Sebelum
perkembangan teknologi, praktik Publik Relations (PR) masih bersifat
konvensional. Mulai dari Government PR, Marketing PR, dan lainnya. Namun, pasca
teknologi digital marak ditandai dengan kehadiran social media—praktik PR mulai
mengalami pergeseran. Meskipun, tujuan PR tetap tidak ada yang berubah.
Praktisi social
media, Nukman Luthfi, menilai bahwa social media merupakan alternative media
untuk menjangkau media, termasuk publik digital atau dikenal dengan istilah
netizen. “Dengan menggunakan kanal social media, penyampaian pesan dapat
dilakukan secara langsung dan pelaku PR dapat lebih engage dengan target,” tegas Nukman.
Ada hirarki
yang wajib diperhatikan para pelaku PR dalam memanfaatkan social media. Menurut
Nukman, ada tiga hirarki yang didasarkan pada karakter unik pengguna social
media yang sangat mudah dikenali. Pertama adalah Creator, yang aktif memberikan konten berupa word, picture, dan
video secara konsisten. Diurutan kedua, ada Conversationalist,
di mana pengguna social media hanya rajin mengobrol dan melakukan percakapan.
Terakhir adalah Critics, yang hanya
gemar mengkritik tanpa mau memberikan konten.
Berangkat dari
tiga hirarki itu, maka engagement
adalah kunci untuk bisa berkomunikasi di era social media seperti sekarang.

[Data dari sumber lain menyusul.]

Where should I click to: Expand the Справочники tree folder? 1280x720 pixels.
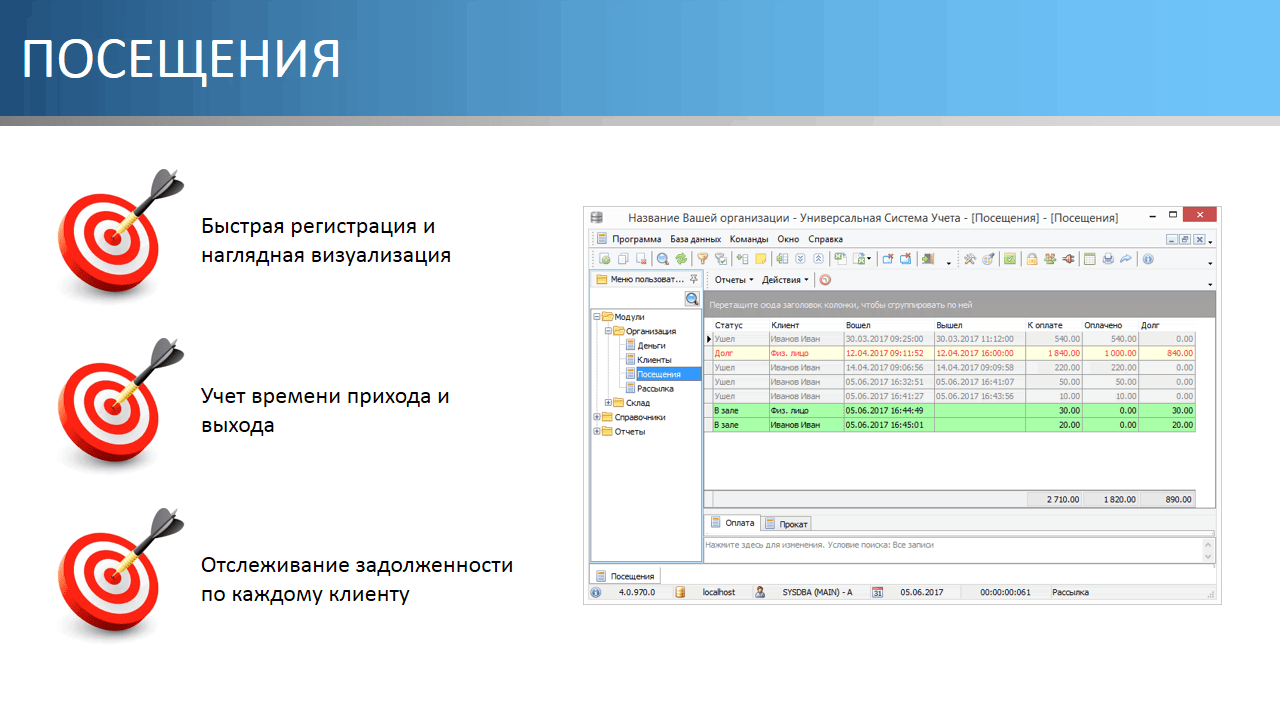tap(597, 417)
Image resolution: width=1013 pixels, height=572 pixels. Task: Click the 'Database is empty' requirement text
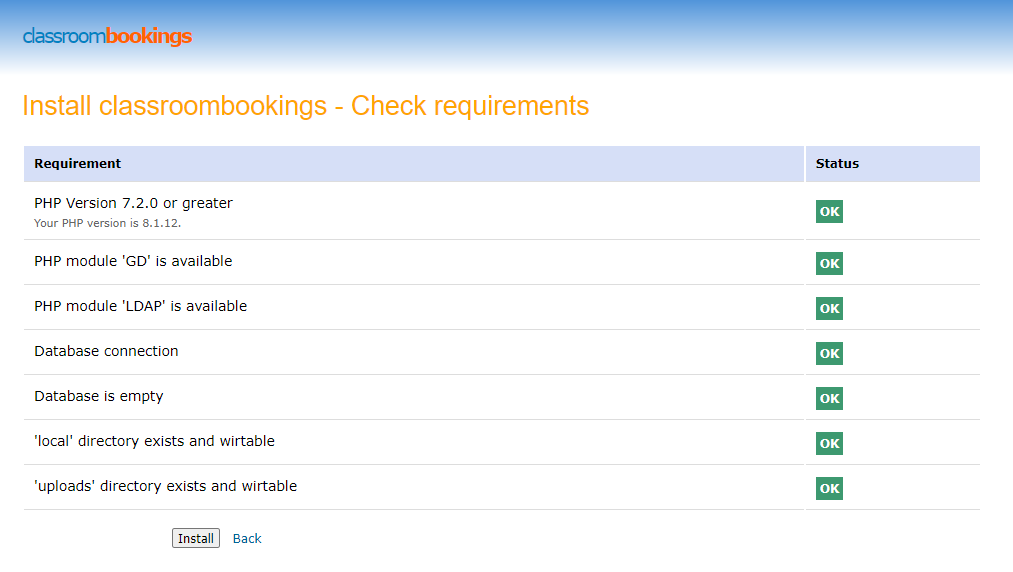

Sebagai bagian dari praktik PR, para pelaku dunia pendidikan, juga harus
dituntut untuk memanfaatkan social media dalam menjalin hubungan dengan mahasiswa
dan masyarakat. Karena mahasiswa yang notabene sebagai generasi
millenial, akrab dengan penggunaan ponsel pintar, internet dan social media.
Karena itu, menjalin komunikasi dan memberikan pelayanan kepada mereka
tentunya harus menggunakan pendekatan dan strategi komunikasi yang lebih
interaktif. Seperti, penggunaan facebook, twitter maupun instagram. Pengelolaan social
media yang efektif sering diartikan harus menjaga komunikasi terus-menerus,
membangun kredibilitas dan kepercayaan, dan menyediakan publiknya dengan
informasi yang relevan tentang organisasi.